+++ SUPPLIED MATERIAL

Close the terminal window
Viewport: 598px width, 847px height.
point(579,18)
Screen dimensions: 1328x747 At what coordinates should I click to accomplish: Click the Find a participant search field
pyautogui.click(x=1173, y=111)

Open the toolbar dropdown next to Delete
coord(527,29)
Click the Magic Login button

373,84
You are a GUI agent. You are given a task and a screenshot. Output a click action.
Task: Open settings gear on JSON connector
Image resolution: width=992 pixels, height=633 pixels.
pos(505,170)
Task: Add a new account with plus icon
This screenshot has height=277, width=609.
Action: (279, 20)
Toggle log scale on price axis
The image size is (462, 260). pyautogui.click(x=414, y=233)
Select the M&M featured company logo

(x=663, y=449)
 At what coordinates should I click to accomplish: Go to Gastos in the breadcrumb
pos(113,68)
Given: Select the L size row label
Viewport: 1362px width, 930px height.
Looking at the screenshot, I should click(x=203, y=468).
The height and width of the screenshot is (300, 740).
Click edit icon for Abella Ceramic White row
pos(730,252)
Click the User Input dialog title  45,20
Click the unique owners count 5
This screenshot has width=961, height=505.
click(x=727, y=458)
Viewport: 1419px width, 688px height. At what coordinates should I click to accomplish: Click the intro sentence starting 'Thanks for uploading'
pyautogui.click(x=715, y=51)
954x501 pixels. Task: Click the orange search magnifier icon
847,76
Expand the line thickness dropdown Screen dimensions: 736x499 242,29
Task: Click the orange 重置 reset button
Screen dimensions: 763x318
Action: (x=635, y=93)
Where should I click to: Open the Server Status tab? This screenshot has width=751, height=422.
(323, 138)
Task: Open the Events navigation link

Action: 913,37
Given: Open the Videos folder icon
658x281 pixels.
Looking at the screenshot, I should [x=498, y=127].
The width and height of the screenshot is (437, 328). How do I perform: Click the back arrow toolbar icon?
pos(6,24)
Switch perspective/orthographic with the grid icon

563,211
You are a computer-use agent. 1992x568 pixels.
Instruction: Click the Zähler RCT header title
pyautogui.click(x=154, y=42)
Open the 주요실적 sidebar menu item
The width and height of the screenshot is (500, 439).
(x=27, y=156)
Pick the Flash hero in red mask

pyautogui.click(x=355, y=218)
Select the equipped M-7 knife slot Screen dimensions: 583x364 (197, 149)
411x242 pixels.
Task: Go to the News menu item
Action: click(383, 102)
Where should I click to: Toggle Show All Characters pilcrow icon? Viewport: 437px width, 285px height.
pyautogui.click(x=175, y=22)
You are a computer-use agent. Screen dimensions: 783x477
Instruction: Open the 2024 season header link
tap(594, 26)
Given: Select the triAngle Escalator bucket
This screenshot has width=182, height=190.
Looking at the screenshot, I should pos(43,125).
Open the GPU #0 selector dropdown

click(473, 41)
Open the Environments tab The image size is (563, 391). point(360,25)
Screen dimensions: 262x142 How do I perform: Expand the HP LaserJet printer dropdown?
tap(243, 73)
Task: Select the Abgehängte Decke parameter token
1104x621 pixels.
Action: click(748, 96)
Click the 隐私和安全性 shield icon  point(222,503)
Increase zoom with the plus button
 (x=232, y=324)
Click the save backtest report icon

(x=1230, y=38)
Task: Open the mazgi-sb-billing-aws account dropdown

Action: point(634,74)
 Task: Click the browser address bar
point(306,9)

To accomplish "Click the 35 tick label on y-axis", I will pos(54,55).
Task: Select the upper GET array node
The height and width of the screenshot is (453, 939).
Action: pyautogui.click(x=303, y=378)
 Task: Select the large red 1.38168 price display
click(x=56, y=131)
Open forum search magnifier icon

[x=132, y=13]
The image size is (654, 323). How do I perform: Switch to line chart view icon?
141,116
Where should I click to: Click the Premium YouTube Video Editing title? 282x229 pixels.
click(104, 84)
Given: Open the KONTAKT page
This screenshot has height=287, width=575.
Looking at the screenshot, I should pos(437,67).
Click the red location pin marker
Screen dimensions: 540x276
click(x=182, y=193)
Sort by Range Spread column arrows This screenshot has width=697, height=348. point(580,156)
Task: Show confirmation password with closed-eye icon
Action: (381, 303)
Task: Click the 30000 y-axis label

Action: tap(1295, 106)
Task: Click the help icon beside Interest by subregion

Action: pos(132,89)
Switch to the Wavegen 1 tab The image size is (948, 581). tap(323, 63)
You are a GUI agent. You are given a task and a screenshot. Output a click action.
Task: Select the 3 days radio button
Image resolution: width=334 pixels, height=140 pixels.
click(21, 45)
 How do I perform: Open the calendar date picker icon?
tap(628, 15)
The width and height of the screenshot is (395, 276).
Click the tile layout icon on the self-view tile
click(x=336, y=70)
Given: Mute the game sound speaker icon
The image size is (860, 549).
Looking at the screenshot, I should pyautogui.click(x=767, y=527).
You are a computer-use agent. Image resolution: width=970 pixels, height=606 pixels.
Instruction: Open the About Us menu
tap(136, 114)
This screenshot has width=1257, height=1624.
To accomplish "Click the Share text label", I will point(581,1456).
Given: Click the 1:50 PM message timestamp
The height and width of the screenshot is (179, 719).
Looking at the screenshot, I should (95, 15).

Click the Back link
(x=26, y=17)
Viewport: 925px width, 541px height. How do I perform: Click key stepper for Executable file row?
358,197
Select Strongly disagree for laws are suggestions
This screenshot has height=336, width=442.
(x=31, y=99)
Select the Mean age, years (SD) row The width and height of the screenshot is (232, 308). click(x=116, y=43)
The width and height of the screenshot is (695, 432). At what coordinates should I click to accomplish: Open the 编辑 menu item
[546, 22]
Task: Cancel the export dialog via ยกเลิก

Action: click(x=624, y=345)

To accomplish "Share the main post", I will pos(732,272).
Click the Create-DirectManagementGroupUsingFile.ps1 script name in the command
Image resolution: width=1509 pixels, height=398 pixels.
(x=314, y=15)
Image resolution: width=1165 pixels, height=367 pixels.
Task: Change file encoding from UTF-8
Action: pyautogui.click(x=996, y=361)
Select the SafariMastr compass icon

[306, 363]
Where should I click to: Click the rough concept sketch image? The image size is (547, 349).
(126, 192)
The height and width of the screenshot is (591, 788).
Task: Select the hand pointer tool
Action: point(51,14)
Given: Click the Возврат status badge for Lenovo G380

++++++

## WHAT IS EXPECTED
From the line holding "Task: Click the 30000 y-axis label" to the line holding "Select the Mean", inclusive, restate each line above exactly as written.

## SOLUTION TO THIS EXERCISE
Task: Click the 30000 y-axis label

Action: tap(1295, 106)
Task: Click the help icon beside Interest by subregion

Action: pos(132,89)
Switch to the Wavegen 1 tab The image size is (948, 581). tap(323, 63)
You are a GUI agent. You are given a task and a screenshot. Output a click action.
Task: Select the 3 days radio button
Image resolution: width=334 pixels, height=140 pixels.
click(21, 45)
 How do I perform: Open the calendar date picker icon?
tap(628, 15)
The width and height of the screenshot is (395, 276).
Click the tile layout icon on the self-view tile
click(x=336, y=70)
Given: Mute the game sound speaker icon
The image size is (860, 549).
Looking at the screenshot, I should pyautogui.click(x=767, y=527).
You are a computer-use agent. Image resolution: width=970 pixels, height=606 pixels.
Instruction: Open the About Us menu
tap(136, 114)
This screenshot has width=1257, height=1624.
To accomplish "Click the Share text label", I will point(581,1456).
Given: Click the 1:50 PM message timestamp
The height and width of the screenshot is (179, 719).
Looking at the screenshot, I should (95, 15).

Click the Back link
(x=26, y=17)
Viewport: 925px width, 541px height. How do I perform: Click key stepper for Executable file row?
358,197
Select Strongly disagree for laws are suggestions
This screenshot has height=336, width=442.
(x=31, y=99)
Select the Mean age, years (SD) row The width and height of the screenshot is (232, 308). click(x=116, y=43)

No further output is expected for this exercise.